The XML parser that comes with PHP allows you to write PHP code that walks through an XML document. It generates events for each part of a document, generating an event for each start tag, for each end tag, and for each occurence of characters appearing between a start tag and an end tag. In a PHP program, you can nominate functions to be called when these events occur.

Let's look at this in more detail. In a PHP program, you first need to create an XML parser:

$xmlparser = xml_parser_create();
You then register the functions that you wish to be called. For example, given:
xml_set_element_handler($xml_parser, "startElement", "endElement");
xml_set_character_data_handler($xml_parser, "characterData");
the startElement function will be called when the parser meets a start tag; endElement will be called when it meets an end tag; and characterData will be called for the characters in between.

Having done all that, you then set the XML parser loose on your document:

$fp = fopen("consumables.xml", "r");
while ($data = fread($fp, 4096)) {
   xml_parse($xml_parser, $data, feof($fp));
}

Here is a complete program that reads consumables.xml and outputs an HTML table:

<%
   function startElement($parser, $name, $attrs) {
      if ($name == "consumables") {
         print "<table>";
      }
      else if ($name == "product") {
         print "<tr>";
      }
      else {
         print "<td>";
      }
   }
   
   function endElement($parser, $name) {
      if ($name == "consumables") {
         print "</table>";
      }
      else if ($name == "product") {
         print "</tr>";
      }
      else {
         print "</td>";
      }
   }
   
   function characterData($parser, $data) {
      print $data;
   }
   
   function startDocument() {
      print "<html>\n";
      print "<body>\n";
   }
   
   function endDocument() {
      print "</body>\n";
      print "</html>\n";
   }
   
   $file = "consumables.xml";
   $xml_parser = xml_parser_create();
   // insist that the tags have the right case
   xml_parser_set_option($xml_parser, XML_OPTION_CASE_FOLDING, false);
   xml_set_element_handler($xml_parser, "startElement", "endElement");
   xml_set_character_data_handler($xml_parser, "characterData");
   if (!($fp = fopen($file, "r"))) {
      die("could not open XML input");
   }
   startDocument();
   while ($data = fread($fp, 4096)) {
      if (!xml_parse($xml_parser, $data, feof($fp))) {
         die(sprintf("XML error: %s at line %d",
                     xml_error_string(xml_get_error_code($xml_parser)),
                     xml_get_current_line_number($xml_parser)));
      }
   }
   xml_parser_free($xml_parser);
   endDocument();
%>

The xml_parse function walks through an XML document calling your three functions as it reaches appropriate points of the XML document.

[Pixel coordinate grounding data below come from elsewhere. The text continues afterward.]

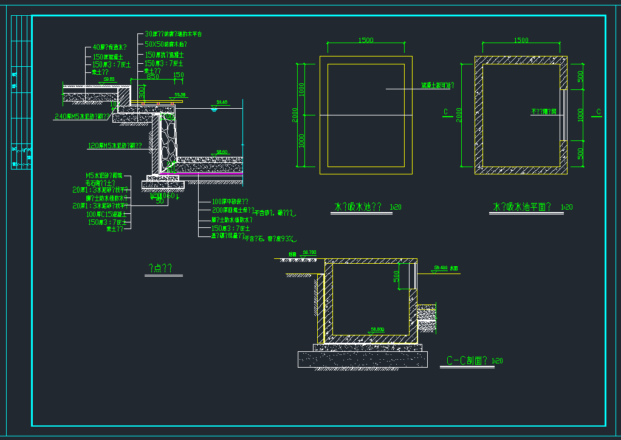Image resolution: width=621 pixels, height=440 pixels.
Task: Pick the 59.85 elevation marker
Action: (109, 80)
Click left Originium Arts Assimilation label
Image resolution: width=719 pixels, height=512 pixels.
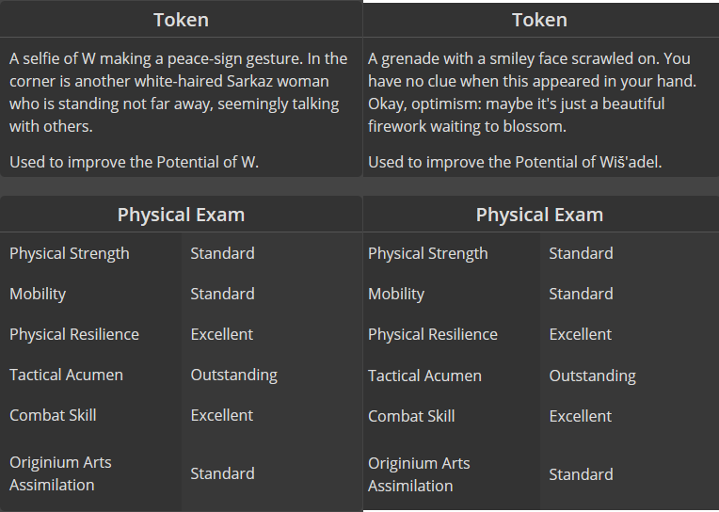coord(60,473)
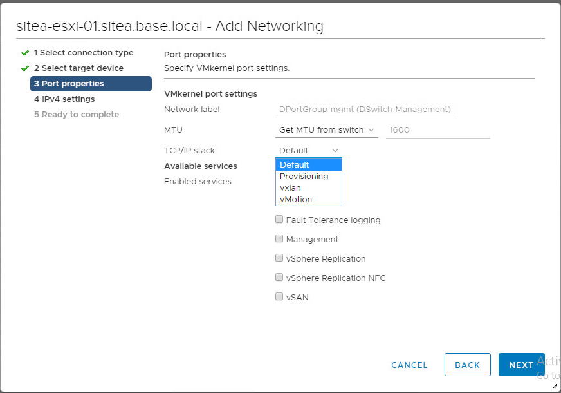The image size is (561, 393).
Task: Choose Default in TCP/IP stack list
Action: [308, 165]
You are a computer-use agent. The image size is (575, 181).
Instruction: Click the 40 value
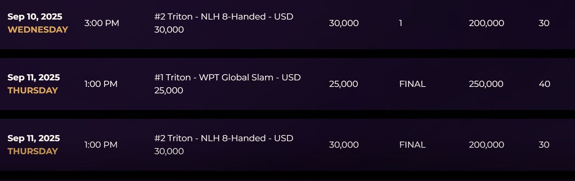(x=544, y=84)
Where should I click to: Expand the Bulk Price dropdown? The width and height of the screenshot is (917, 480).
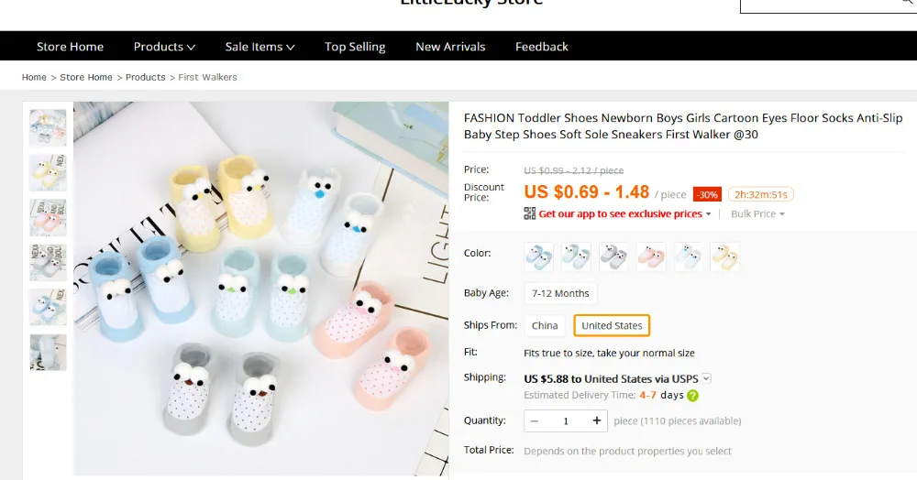(757, 213)
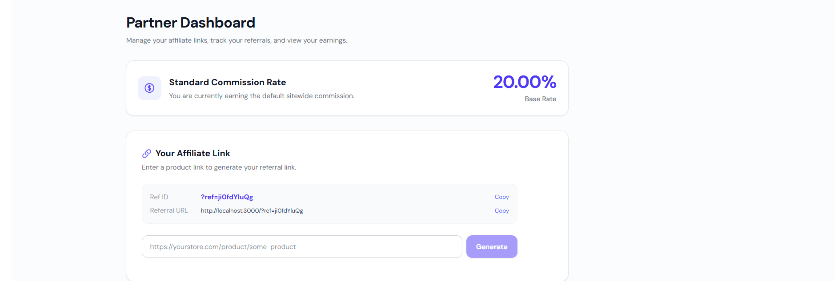Click the Base Rate label
The image size is (838, 281).
click(541, 99)
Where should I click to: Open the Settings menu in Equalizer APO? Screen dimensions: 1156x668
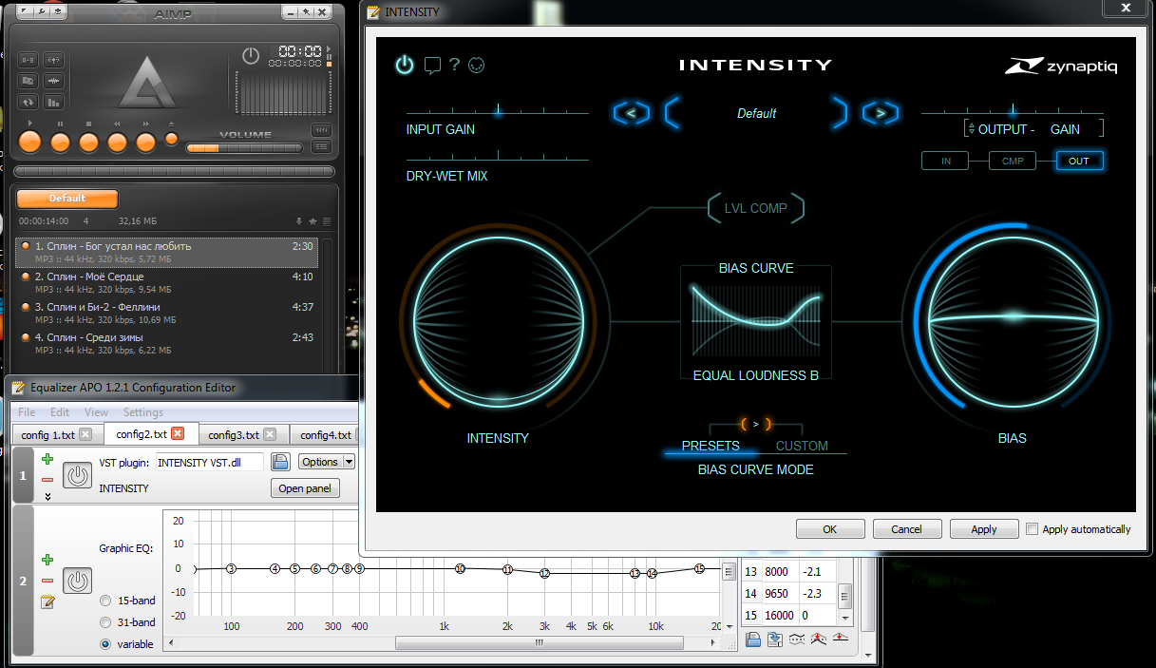pyautogui.click(x=142, y=412)
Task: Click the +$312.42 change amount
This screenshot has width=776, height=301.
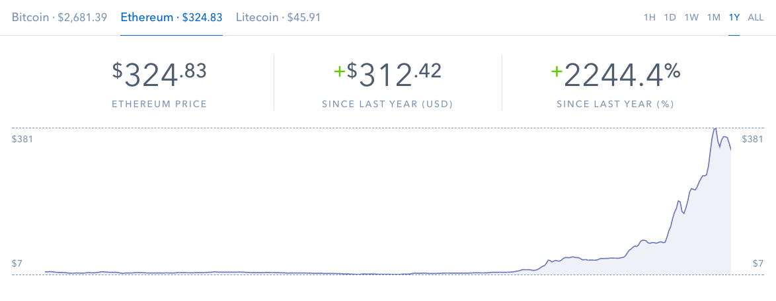Action: click(387, 75)
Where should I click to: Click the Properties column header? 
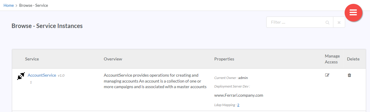click(224, 59)
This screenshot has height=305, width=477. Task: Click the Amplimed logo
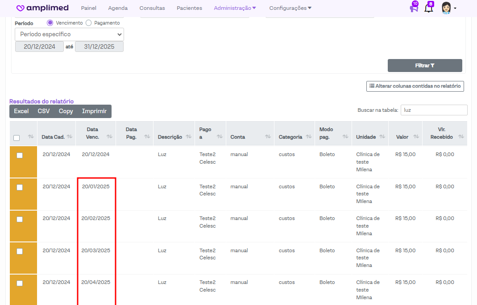click(x=42, y=8)
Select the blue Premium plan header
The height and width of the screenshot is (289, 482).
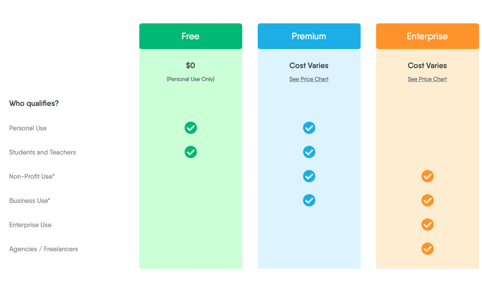pyautogui.click(x=309, y=36)
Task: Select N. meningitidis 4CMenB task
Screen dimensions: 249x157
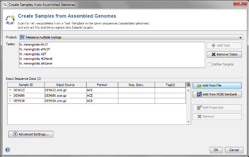Action: coord(36,59)
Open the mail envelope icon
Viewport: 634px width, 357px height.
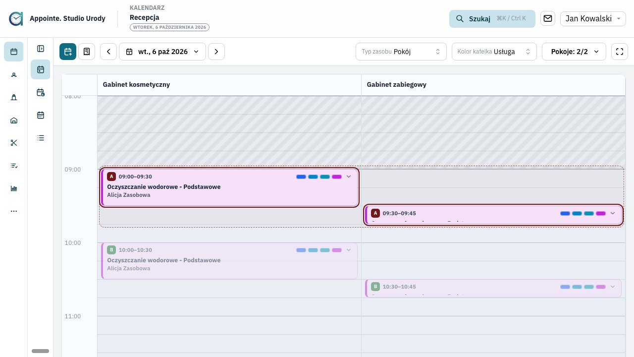[x=548, y=18]
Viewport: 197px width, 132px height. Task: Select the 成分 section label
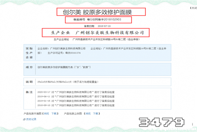29,67
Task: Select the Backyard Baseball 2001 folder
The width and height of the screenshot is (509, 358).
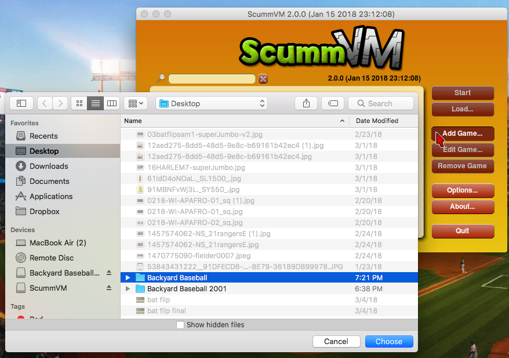Action: (187, 288)
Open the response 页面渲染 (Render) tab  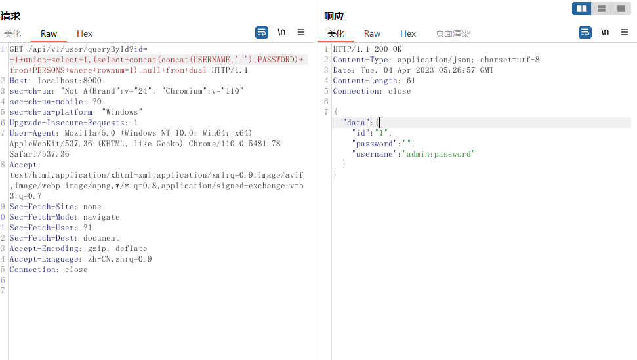coord(453,33)
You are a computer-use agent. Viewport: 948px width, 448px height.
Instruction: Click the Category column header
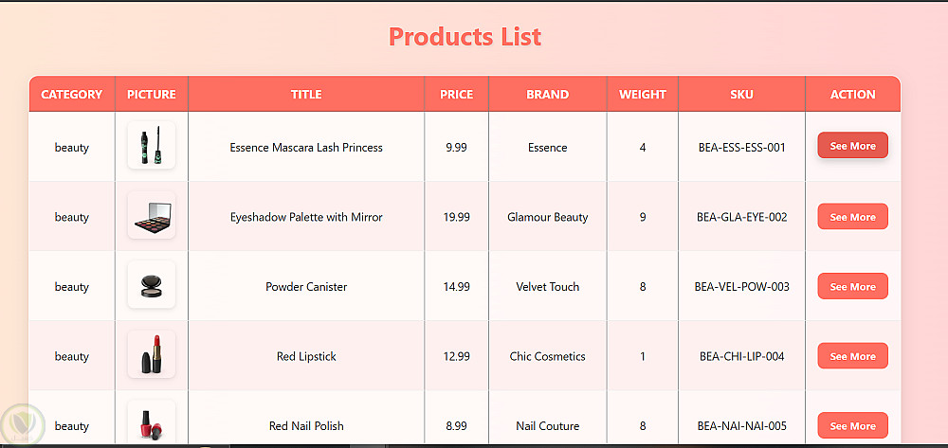(x=72, y=95)
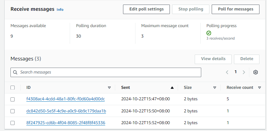267x131 pixels.
Task: Check the box for message f4308ac4
Action: click(x=12, y=99)
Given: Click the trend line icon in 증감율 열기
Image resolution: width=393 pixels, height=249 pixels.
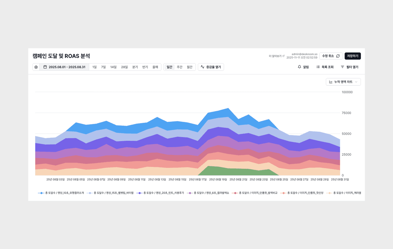Looking at the screenshot, I should 202,67.
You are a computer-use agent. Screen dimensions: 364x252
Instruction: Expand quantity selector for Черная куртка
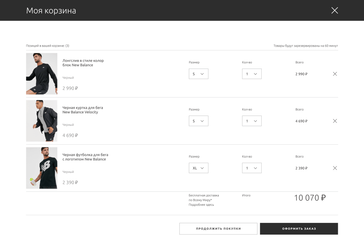(x=252, y=121)
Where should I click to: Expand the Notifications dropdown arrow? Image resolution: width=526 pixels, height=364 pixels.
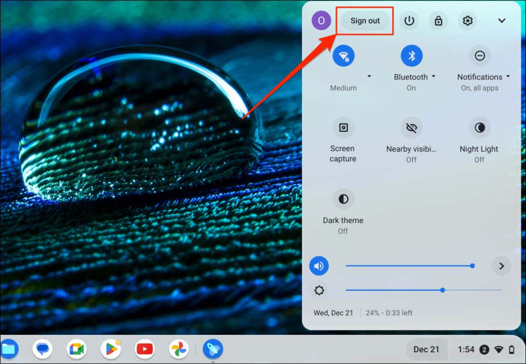pyautogui.click(x=508, y=77)
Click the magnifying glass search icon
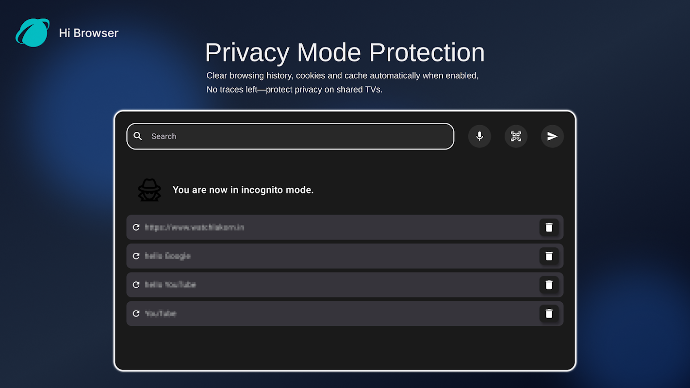This screenshot has width=690, height=388. 138,136
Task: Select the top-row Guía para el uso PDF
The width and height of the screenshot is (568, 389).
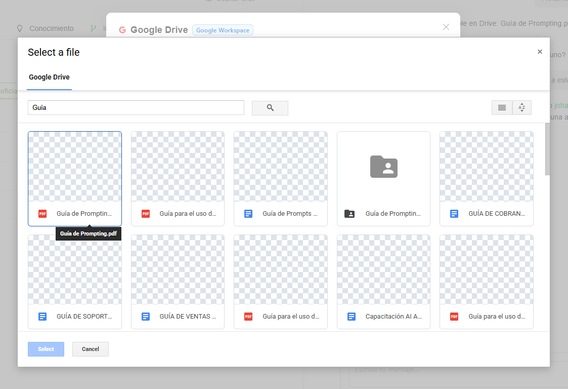Action: pyautogui.click(x=178, y=167)
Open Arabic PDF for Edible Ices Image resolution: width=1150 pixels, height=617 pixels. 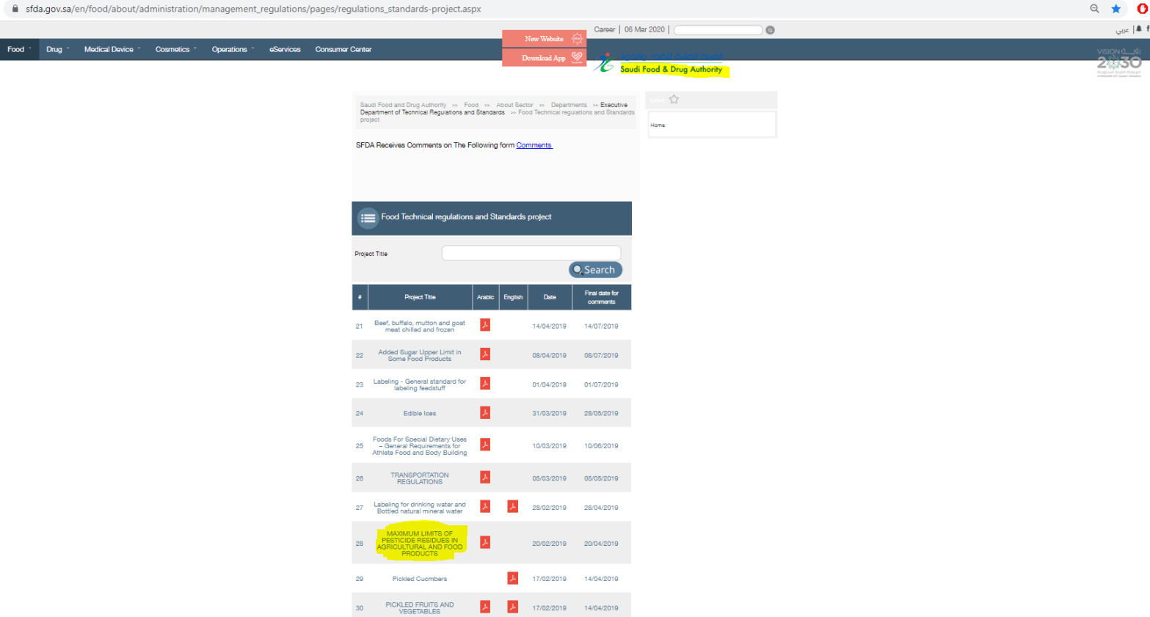coord(485,413)
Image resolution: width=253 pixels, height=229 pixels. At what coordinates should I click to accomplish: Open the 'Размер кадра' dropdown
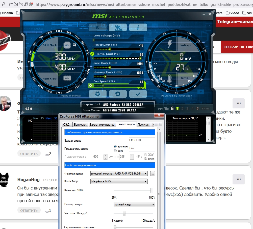(x=134, y=204)
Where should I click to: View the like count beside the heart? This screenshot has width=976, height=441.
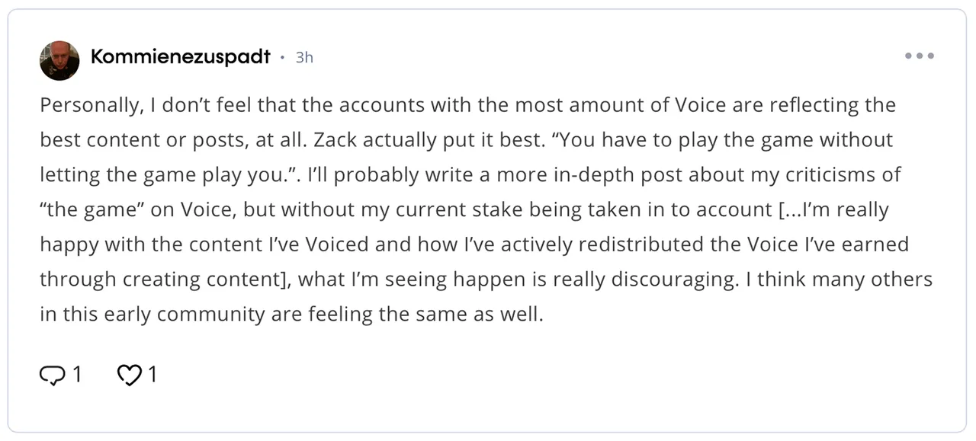click(x=153, y=375)
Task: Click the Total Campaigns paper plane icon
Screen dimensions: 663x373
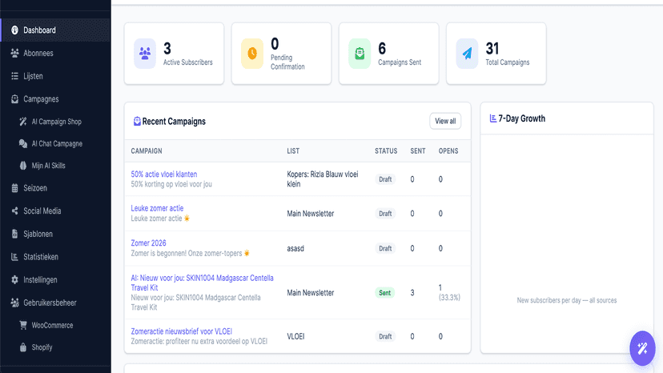Action: [x=467, y=54]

Note that each part of the XML document is visited only once. If instead you want the ability to wander around an XML document, it is better to use the xml_parse_into_struct function: this will put a representation of the XML document into an array. PHP also has some DOM XML functions, but these are currently experimental.

5.2. Creating a tool to create HTML from XML and XSL

Instead of sprinkling the HTML we want to generate all over a PHP program, we could instead use the XSL stylesheet that was produced in Section 3.

PHP provides an extension that can do XSL transformations. In order to use this extension, the person installing PHP needs to build it with a library that implements XSLT. Currently, the only library supported by PHP is the Sablotron library, but future versions of PHP will support other libraries (such as Xalan and libxslt).

No matter what library for XSLT has been included, it will be used in the same way. Its use is demonstrated by the following program.

<%
   $xsltproc = xslt_create();
   $html = xslt_process($xsltproc,"consumables.xml","consumables.xsl");
   if (!$html) {
      die("XSLT processing error:" . xslt_error($xsltproc));
   }
   xslt_free($xsltproc);
   echo $html;
%> 

The crucial statement of this program is:

$html = xslt_process($xsltproc,"consumables.xml","consumables.xsl");
The call of the xslt_process function takes the file consumables.xml and transforms it using the rules in the file consumables.xsl. This will produce a long string of HTML instructions, and this is stored in the $html variable. In the above program, the statement:
echo $html;
causes this HTML to be output.

5.3. Resources about XSL and XSLT

  1. Dave Pawson, 'XSL Frequently Asked Questions', http://www.dpawson.co.uk/xsl/xslfaq.html
  2. Ken Holman, 'What is XSLT?', http://www.xml.com/pub/a/2000/08/holman/index.html
  3. Paul Sandoz, 'FOP Slide Kit', http://www.sun.com/software/xml/developers/fop/
  4. Doug Tidwell, 'Tutorial: Transforming XML documents [into HTML, SVG, and PDF]', http://www.ibm.com/xml/

6. Executing PHP scripts from WWW pages

6.1. Producing HTML from consumables.xml and consumables.xsl

Instead of running a tool to transform an XML document into HTML, you could get a webserver to run a program that does the transformation. This can be done in many ways, including the use of a CGI script, a PHP script, a servlet using SAX, or by using a JavaServer page.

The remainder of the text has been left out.